## What the exercise asks
Could you print the data below line for line, exactly as it appears, with the pictures left out?

Rows from a dataset:
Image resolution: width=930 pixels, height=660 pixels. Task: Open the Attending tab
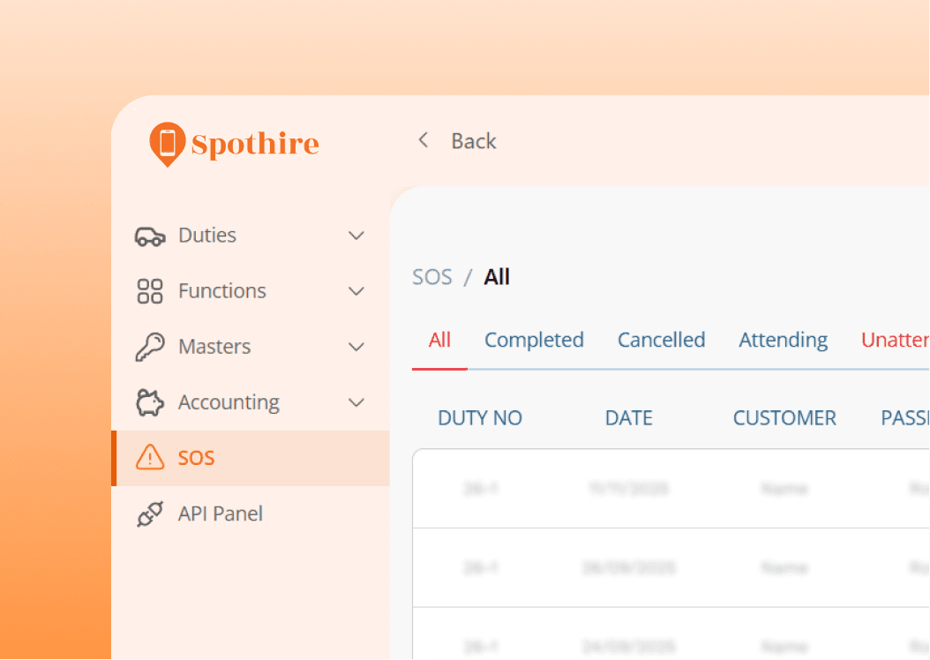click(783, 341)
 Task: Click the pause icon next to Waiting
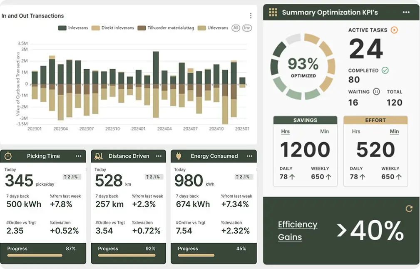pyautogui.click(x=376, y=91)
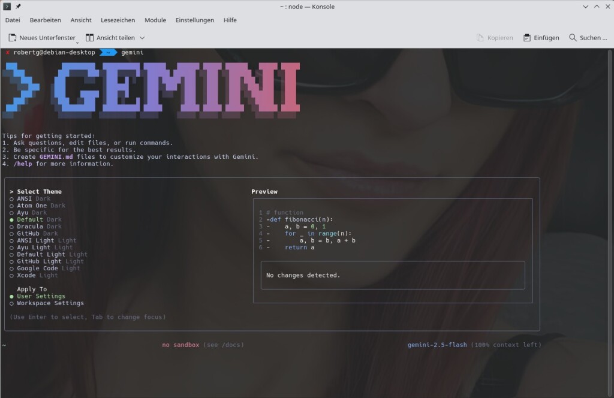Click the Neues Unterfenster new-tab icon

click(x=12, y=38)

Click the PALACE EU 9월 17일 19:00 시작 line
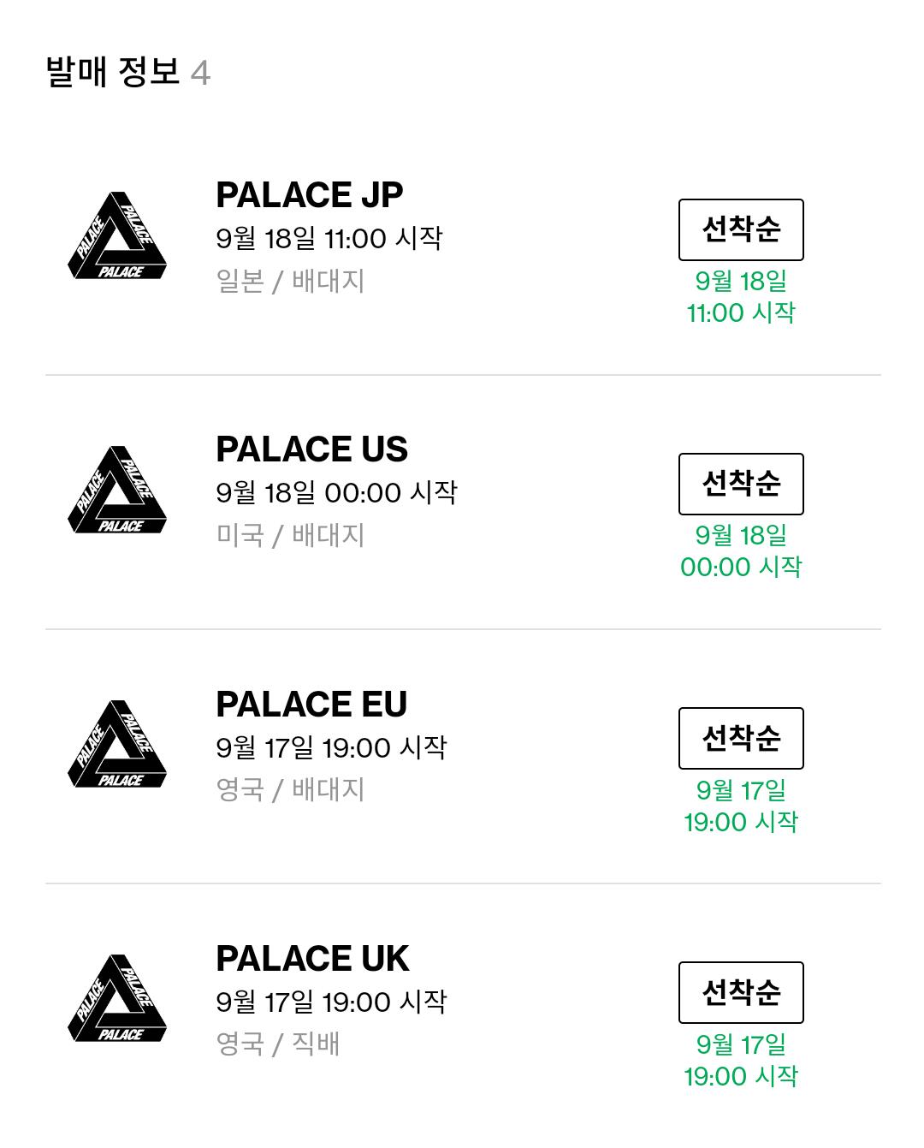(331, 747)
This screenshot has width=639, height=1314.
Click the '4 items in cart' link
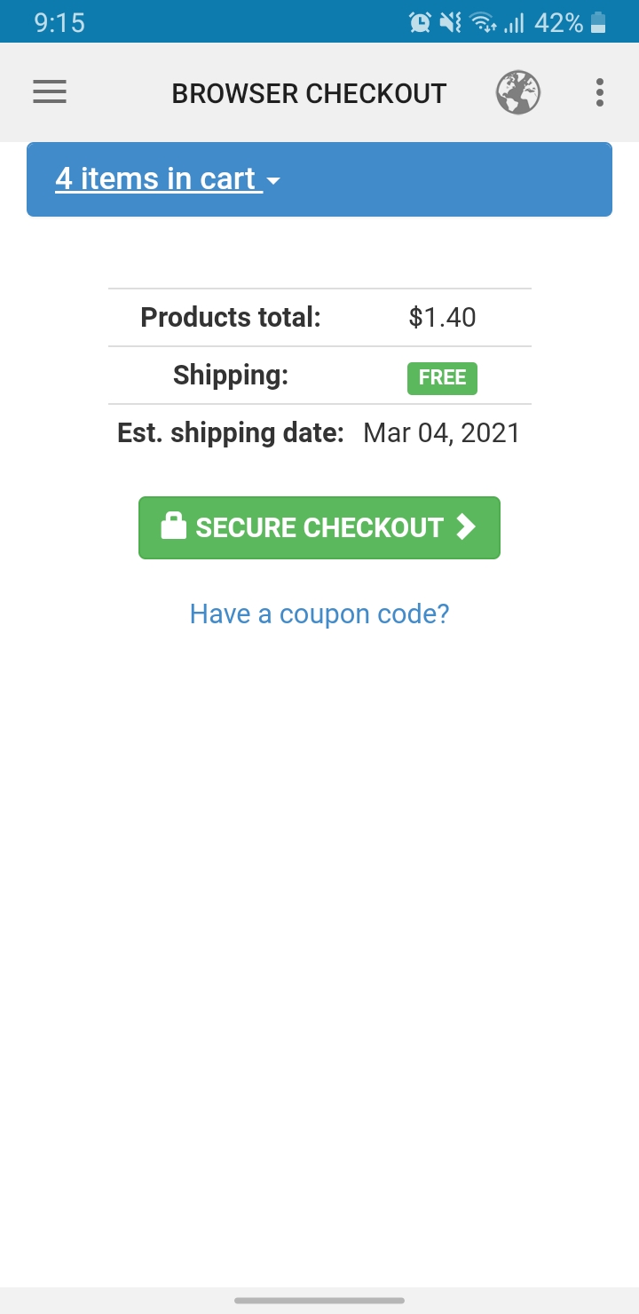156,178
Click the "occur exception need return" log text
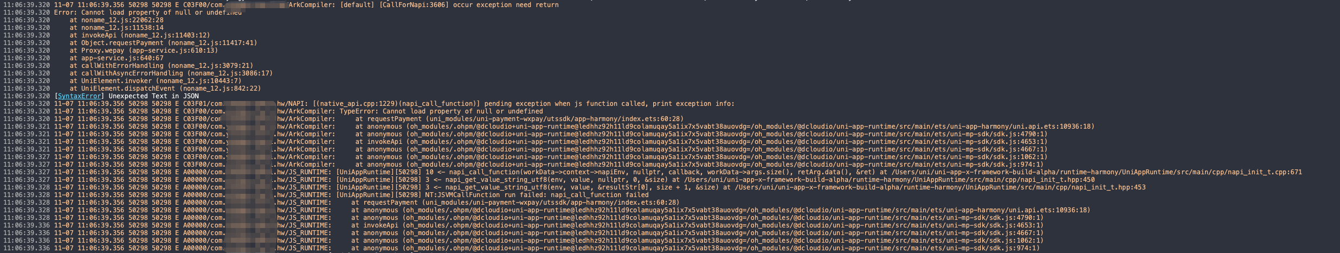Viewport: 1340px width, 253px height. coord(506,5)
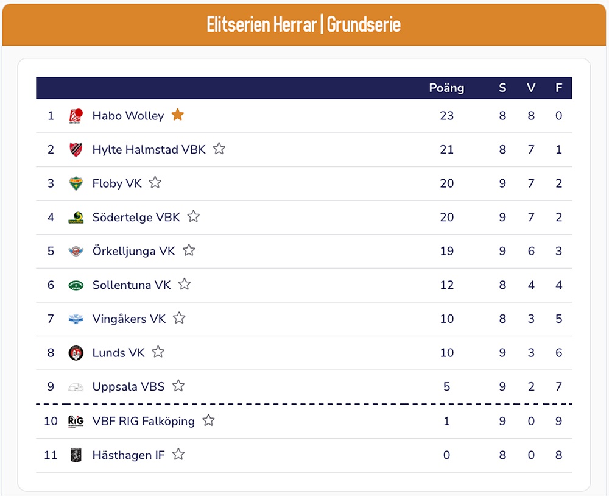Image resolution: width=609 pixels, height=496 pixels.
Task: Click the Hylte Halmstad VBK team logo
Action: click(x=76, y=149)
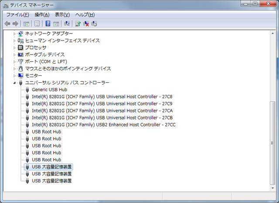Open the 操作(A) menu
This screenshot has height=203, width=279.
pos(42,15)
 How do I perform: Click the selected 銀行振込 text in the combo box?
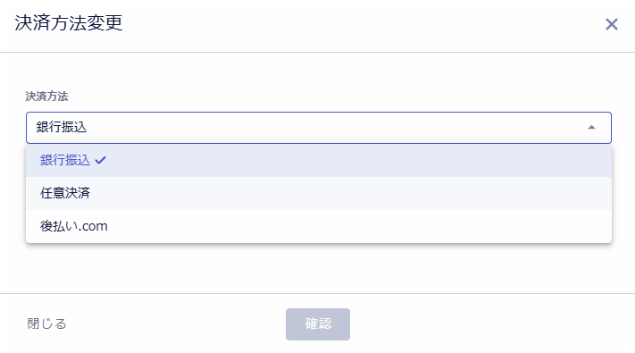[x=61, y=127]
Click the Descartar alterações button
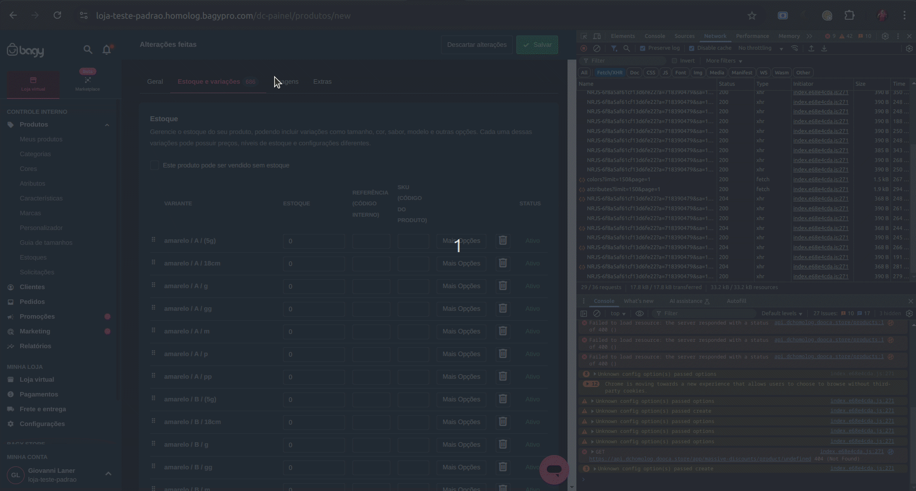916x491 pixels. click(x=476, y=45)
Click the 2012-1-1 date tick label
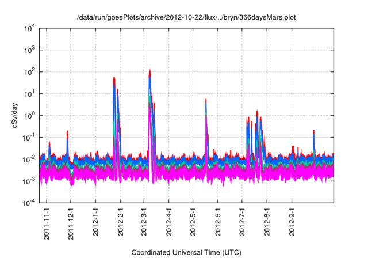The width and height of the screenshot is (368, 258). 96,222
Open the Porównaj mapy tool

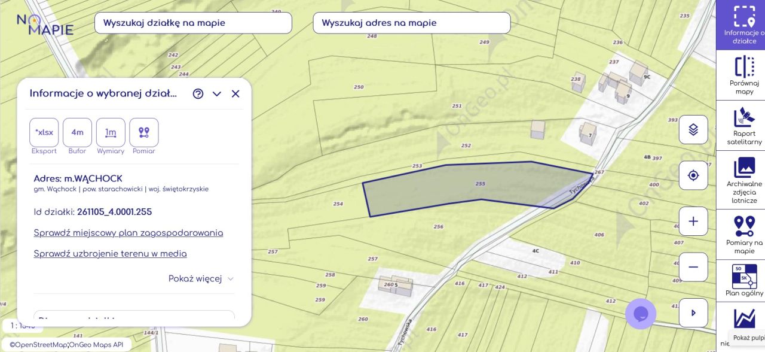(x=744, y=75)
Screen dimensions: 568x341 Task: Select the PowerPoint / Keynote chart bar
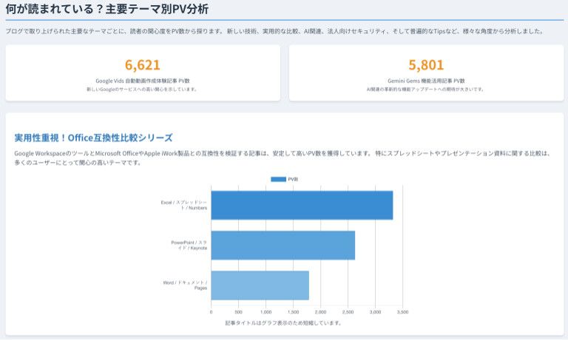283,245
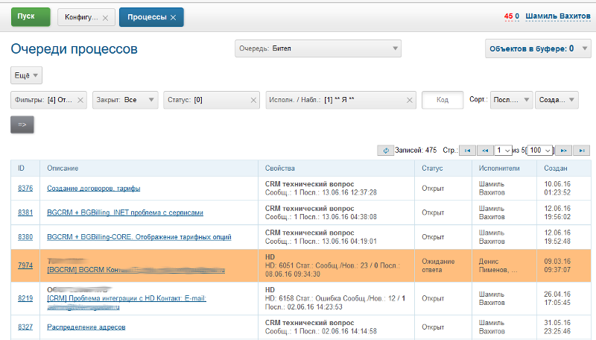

## Exercise response
Image resolution: width=930 pixels, height=660 pixels. Task: Open the Attending tab
click(783, 341)
 Task: Click the pause icon next to Waiting
pyautogui.click(x=376, y=91)
Click the Neues Unterfenster new-tab icon

click(x=12, y=38)

Click the PALACE EU 9월 17일 19:00 시작 line
(331, 747)
This screenshot has width=639, height=1314.
Click the '4 items in cart' link
156,178
Click the "occur exception need return" log text
Viewport: 1340px width, 253px height. coord(506,5)
Image resolution: width=609 pixels, height=496 pixels.
Task: Click the Hylte Halmstad VBK team logo
Action: click(x=76, y=149)
Open the 操作(A) menu
This screenshot has height=203, width=279.
pos(42,15)
 How do I perform: Click the selected 銀行振込 text in the combo box?
[x=61, y=127]
Click the Descartar alterações button
916x491 pixels. click(x=476, y=45)
Click the 2012-1-1 date tick label
The width and height of the screenshot is (368, 258). 96,222
Open the Porównaj mapy tool

(x=744, y=75)
Screen dimensions: 568x341 Task: Select the PowerPoint / Keynote chart bar
283,245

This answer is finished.